At its peak in 2017 following a few years of sustained rupee appreciation the Masala market registered a relatively pallid Rs268bn (US$3.6bn) of issuance via 79 deals, according to Refinitiv data, with issuance plummeting to Rs93bn the following year and averaging just Rs53bn over the past three years.
By contrast, at its peak, Dim Sum issuance chalked up US$54.9bn-equivalent in 2014, but has steadily fallen back, printing US$12bn-equivalent in 2021 as the onshore renminbi bond market grows its reach to overseas investors through Hong Kong’s Bond Connect scheme. Still, despite the reduction in issuance from the “glory days” of the Dim Sum market, there is no doubt that its critical mass can only be the envy of Masala market proponents.
Dim Sum issuers also enjoy low swap arbitrage costs. There is a 10bp–15bp saving to be had at the moment for swapping renminbi to US dollars, explaining the recent surge of Dim Sum issuance via 136 deals in 2021 versus just 97 the year before – to complete a virtuous circle, even if the maturity profile of the market is short, averaging three years.
This is in contrast to Masalas. “Investor demand for Masala bonds can be ephemeral and since 2018 risk-off has prevailed for the Indian rupee, with occasional issuance windows opening,” said the ADB’s Grosvenor. “By comparison the Dim Sum market has been more consistent, but issuance is swap-driven so other factors are at play.
“Demand in the Dim Sum market also tends to be concentrated in short dates up to three years, whereas the Masala market extends comfortably to 10 years.”
For Masala bond market bulls, reasons for optimism exist in the bank capital arena. In the Additional Tier 1 rupee market, restrictions prevent retail investment and mutual funds from buying paper, an impediment which prompted Housing and Development Finance Corp to tap overseas investors via a Rs7.4bn AT1 perp non-call five Masala in September.
The unrated trade came at 7.55%, some 17bp inside State Bank of India’s AT1 rupee domestic bonds which priced the previous month, illustrating the pricing potential of Masala paper in that space.

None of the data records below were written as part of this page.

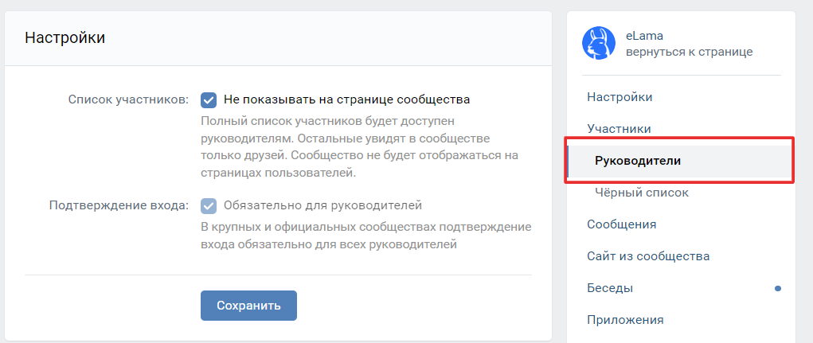Click the «Обязательно для руководителей» label text
The width and height of the screenshot is (813, 343).
coord(322,205)
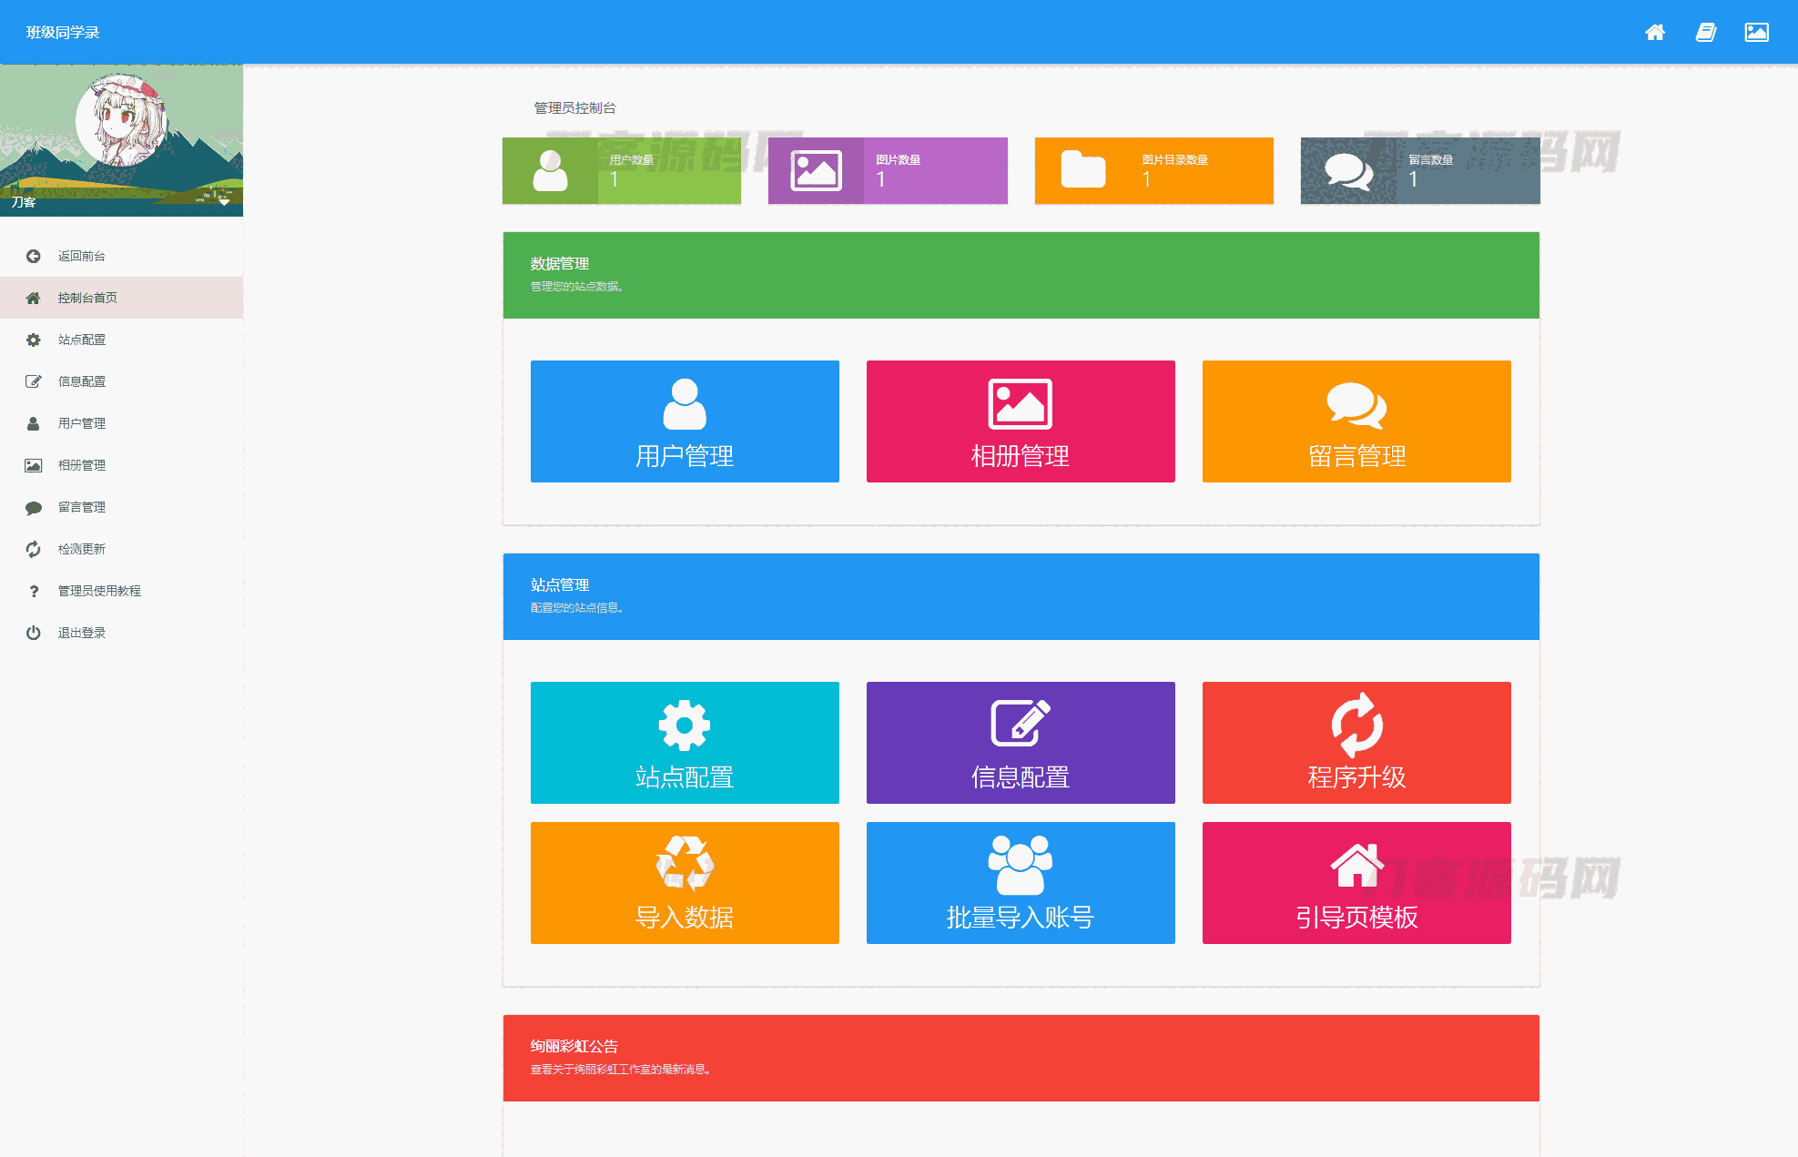This screenshot has width=1798, height=1157.
Task: Click the 图片目录数量 orange stat card
Action: click(x=1153, y=170)
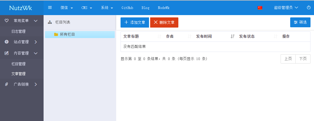
Task: Click the hamburger menu toggle icon
Action: point(50,8)
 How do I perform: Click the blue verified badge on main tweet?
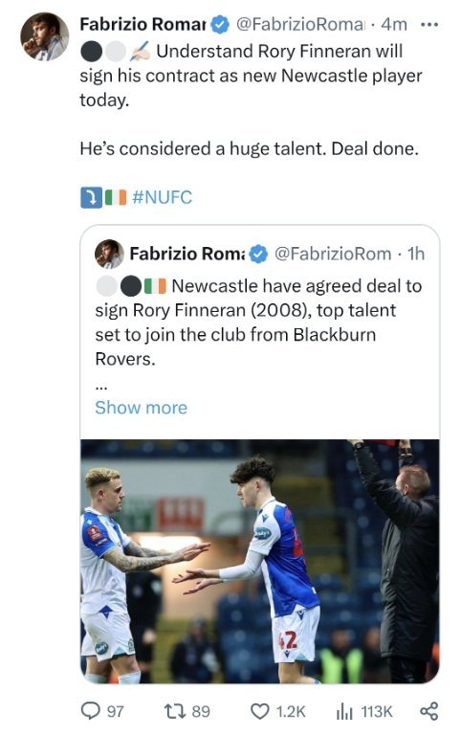(220, 24)
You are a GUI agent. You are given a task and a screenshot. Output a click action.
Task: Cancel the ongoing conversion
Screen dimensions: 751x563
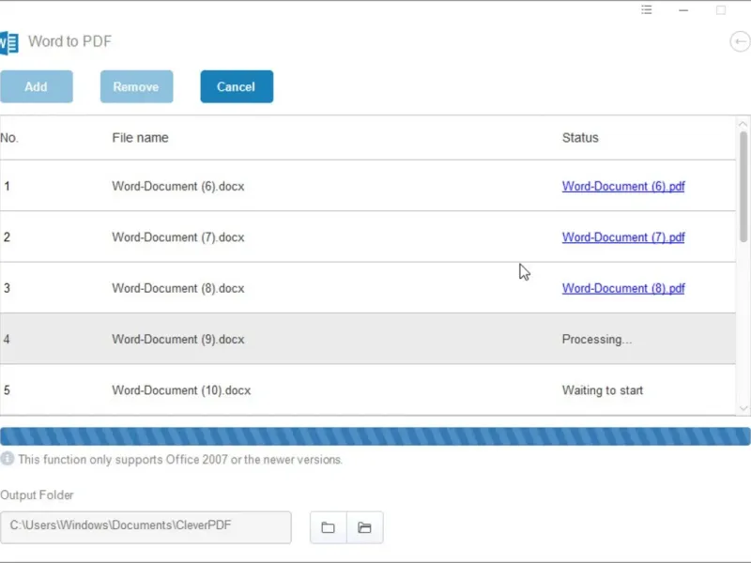tap(236, 86)
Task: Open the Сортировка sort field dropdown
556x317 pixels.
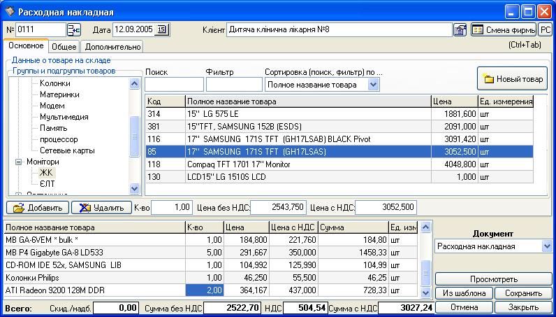Action: [x=373, y=85]
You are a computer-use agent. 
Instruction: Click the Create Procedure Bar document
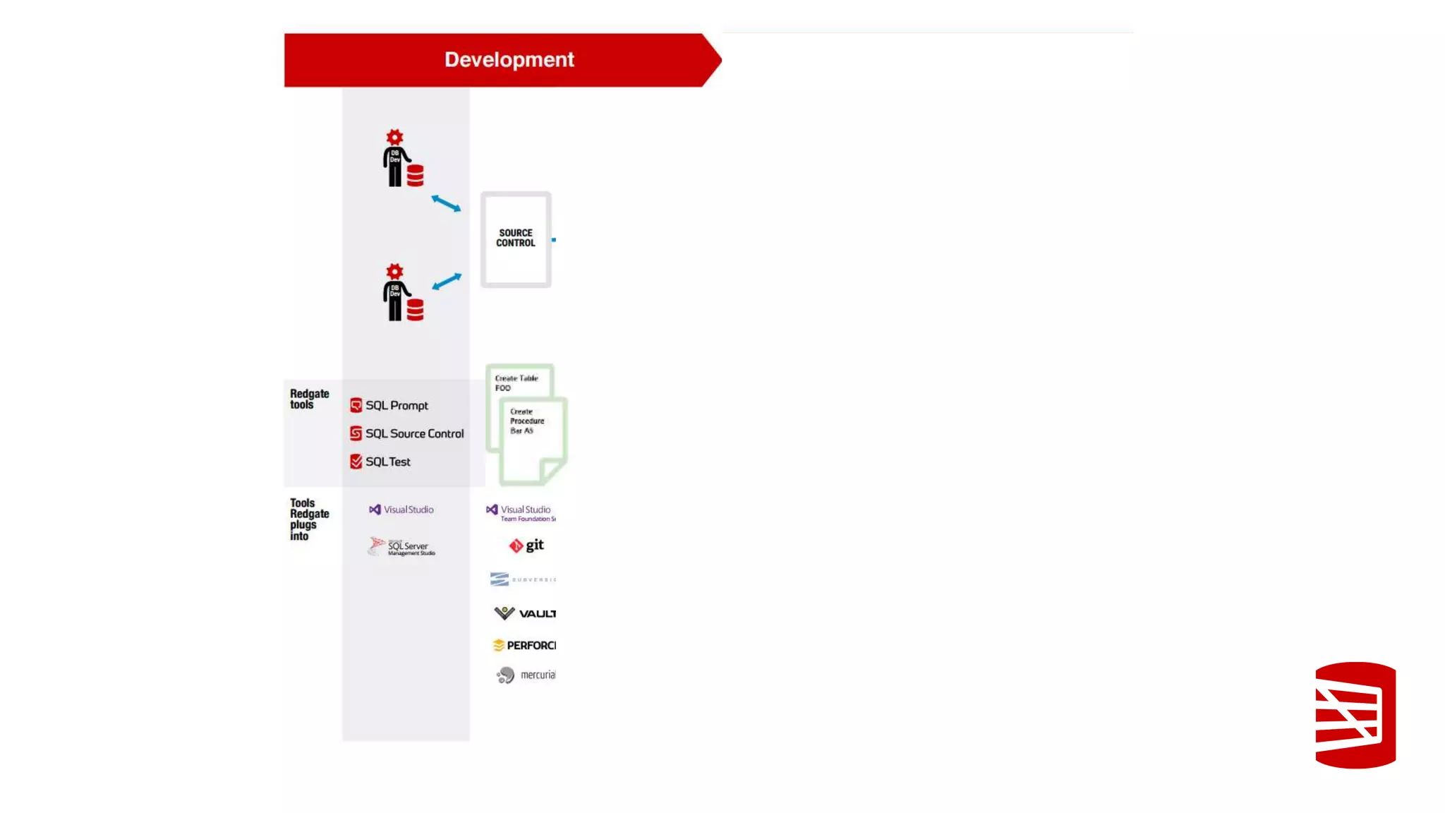pyautogui.click(x=533, y=441)
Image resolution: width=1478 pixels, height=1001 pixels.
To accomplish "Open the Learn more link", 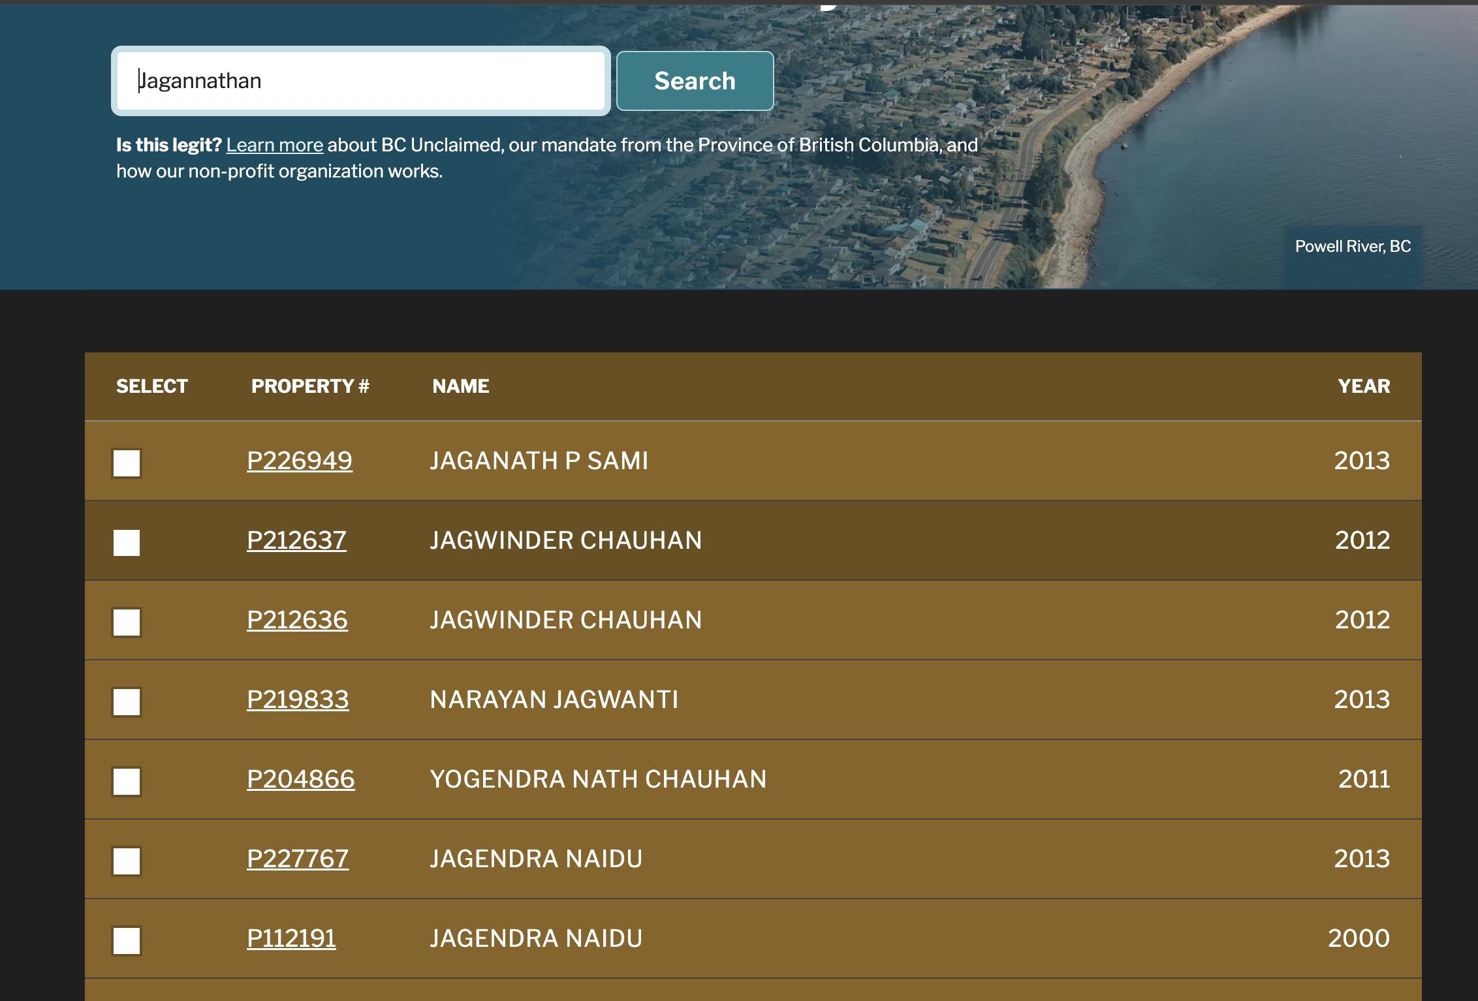I will (274, 145).

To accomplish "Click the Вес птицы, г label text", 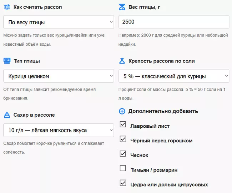I will 146,7.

Grosvenor is optimistic about the Masala market’s potential to revive in 2022. “Potentially the inclusion of India in the global benchmark indices in 2022 will rekindle interest in the Masala market,” he said.
And certainly that move is significant. “On the basis of benchmark inclusion, around US$20bn–$30bn could flow into India’s bond markets in the first year, with around US$8bn–$10bn annually after that, which could lead to rupee appreciation,” said Prasana Balachander, head of global markets and proprietary trading at ICICI Bank in Mumbai.
Sovereign Masala issuance from India was also supposed to be a market reviver when mooted in 2019. However, plans to issue up to US$2bn–$3bn as long as 30 years in offshore debt failed to materialise on foreign exchange risk concerns. A Masala would not be able to deliver the size or tenor available in the offshore US dollar market and those plans came to nothing.
Hope springs eternal nonetheless and when the Asian Infrastructure Investment Bank issued a sustainability bond in the Masala format last June via a Reg S two year – albeit in minuscule Rs2bn size – the talk was of a major new player emerging. If the stars align, it may yet happen.
“AIIB has been an observer of the Masala market, but somewhat on the periphery. However, it will likely become an important local currency market where AIIB will be active, given our expectations of the pipeline. To the degree that Masala bonds could boost India’s infrastructure investment, AIIB will be a keen participant in that market,” said Darren Stipe, head of funding at the AIIB in Beijing.